課題 1
次の(a)〜(c)はドラマのレビューの内容と合っているか。それぞれ「はい」か「いいえ」で答え、判断の決め手となる本文の言葉をそのまま引用せよ。
(a) この作品は全6話である。
(b) 魔術師リウルを演じているのはファン・イニョプである。
(c) ミュージカルシーンの数は多い。
課題 2
記録のうち、"in the legend"を含む行から"pyautogui.click(x=869, y=731)"を含む行までを、両端の行も含めてすべてそのまま引用せよ。

文書抜粋
|---|
Netflixオリジナルの韓国ドラマ
全てに絶望した女子高生アイの前に、1人のミステリアスな魔術師が現れて…………
1人の魔術師が少女を救うミュージカル・ファンタジー
気が滅入る展開も多いが希望を信じたくなる良作
借金で親は逃亡し、幼い妹を一人で面倒見ている女子高生ユン・アイ
彼女に降りかかる過酷な試練の連続に、かなり胸が痛んだ
そんなアイの前に現れる1人の魔術師
彼は本物の魔法使いなのか?
優しいがミステリアスな魔術師リウルを演じるチ・チャンウクが魅力的
リウルが見せる魔法は幻想的でワクワクした
学年一の秀才ナ・イルドゥンとアイの恋愛模様も甘酸っぱい
ミュージカルシーンは数は多くないが、要所要所に用意されて効果的
なかなかクォリティが高かった
単なる感動ものかと思いきや、後半はミステリーのような展開
一筋縄ではいかない作品となっている
毎回気になるところで終わり、一気に見てしまった
良質なドラマを探している人にはおススメ
予告編
作品情報
作品名「アンナラスマナラ -魔法の旋律-」(原題Annarasumanara)
監督;キム・ソンユン
キャスト:チ・チャンウク、チェ・ソンウン、ファン・イニョプ、ジ・ヘウォン
全6話
製作国:韓国(2022年)
|---|
(記録)

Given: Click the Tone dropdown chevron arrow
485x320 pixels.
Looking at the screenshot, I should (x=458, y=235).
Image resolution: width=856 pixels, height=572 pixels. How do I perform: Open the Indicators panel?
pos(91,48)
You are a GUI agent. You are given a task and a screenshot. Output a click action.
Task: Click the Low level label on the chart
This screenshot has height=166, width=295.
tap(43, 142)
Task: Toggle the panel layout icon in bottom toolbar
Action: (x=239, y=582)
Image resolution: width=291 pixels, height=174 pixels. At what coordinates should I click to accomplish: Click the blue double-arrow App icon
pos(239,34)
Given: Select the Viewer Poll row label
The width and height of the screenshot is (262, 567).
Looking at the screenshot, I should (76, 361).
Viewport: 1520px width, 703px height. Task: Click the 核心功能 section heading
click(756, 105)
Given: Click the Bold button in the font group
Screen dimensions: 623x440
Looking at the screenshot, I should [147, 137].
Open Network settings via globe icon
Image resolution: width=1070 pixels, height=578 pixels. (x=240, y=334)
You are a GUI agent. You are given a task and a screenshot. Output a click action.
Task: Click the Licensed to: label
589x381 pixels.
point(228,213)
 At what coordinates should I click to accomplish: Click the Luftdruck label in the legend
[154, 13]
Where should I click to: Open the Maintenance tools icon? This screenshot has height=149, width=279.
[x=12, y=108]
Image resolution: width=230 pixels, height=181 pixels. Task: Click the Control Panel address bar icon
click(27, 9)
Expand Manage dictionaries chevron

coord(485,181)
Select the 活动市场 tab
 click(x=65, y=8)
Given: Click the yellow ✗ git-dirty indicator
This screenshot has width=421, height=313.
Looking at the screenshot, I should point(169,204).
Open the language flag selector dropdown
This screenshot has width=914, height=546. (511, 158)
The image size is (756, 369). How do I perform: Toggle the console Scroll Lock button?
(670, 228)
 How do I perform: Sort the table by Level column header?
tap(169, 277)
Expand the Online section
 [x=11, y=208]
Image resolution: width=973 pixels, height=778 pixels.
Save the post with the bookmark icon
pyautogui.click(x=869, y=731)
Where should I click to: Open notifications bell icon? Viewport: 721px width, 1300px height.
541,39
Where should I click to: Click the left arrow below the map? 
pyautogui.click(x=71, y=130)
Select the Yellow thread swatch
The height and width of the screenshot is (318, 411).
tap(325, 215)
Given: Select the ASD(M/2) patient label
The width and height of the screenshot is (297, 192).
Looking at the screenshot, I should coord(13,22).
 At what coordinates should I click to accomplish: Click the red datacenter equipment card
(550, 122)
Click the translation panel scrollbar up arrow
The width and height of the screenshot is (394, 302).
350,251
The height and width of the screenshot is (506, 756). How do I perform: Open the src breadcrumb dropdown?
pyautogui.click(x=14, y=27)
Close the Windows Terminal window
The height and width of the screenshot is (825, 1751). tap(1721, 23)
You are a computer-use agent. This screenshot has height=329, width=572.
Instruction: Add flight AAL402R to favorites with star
|---|
解答 1
(a) はい:「全6話」
(b) いいえ:「優しいがミステリアスな魔術師リウルを演じるチ・チャンウクが魅力的」
(c) いいえ:「ミュージカルシーンは数は多くないが」

解答 2
 At what coordinates should I click to accomplish: Click the Luftdruck label in the legend
[154, 13]
Where should I click to: Open the Maintenance tools icon? This screenshot has height=149, width=279.
[x=12, y=108]
Image resolution: width=230 pixels, height=181 pixels. Task: Click the Control Panel address bar icon
click(27, 9)
Expand Manage dictionaries chevron

coord(485,181)
Select the 活动市场 tab
 click(x=65, y=8)
Given: Click the yellow ✗ git-dirty indicator
This screenshot has width=421, height=313.
Looking at the screenshot, I should point(169,204).
Open the language flag selector dropdown
This screenshot has width=914, height=546. (511, 158)
The image size is (756, 369). How do I perform: Toggle the console Scroll Lock button?
(670, 228)
 How do I perform: Sort the table by Level column header?
tap(169, 277)
Expand the Online section
 [x=11, y=208]
Image resolution: width=973 pixels, height=778 pixels.
Save the post with the bookmark icon
pyautogui.click(x=869, y=731)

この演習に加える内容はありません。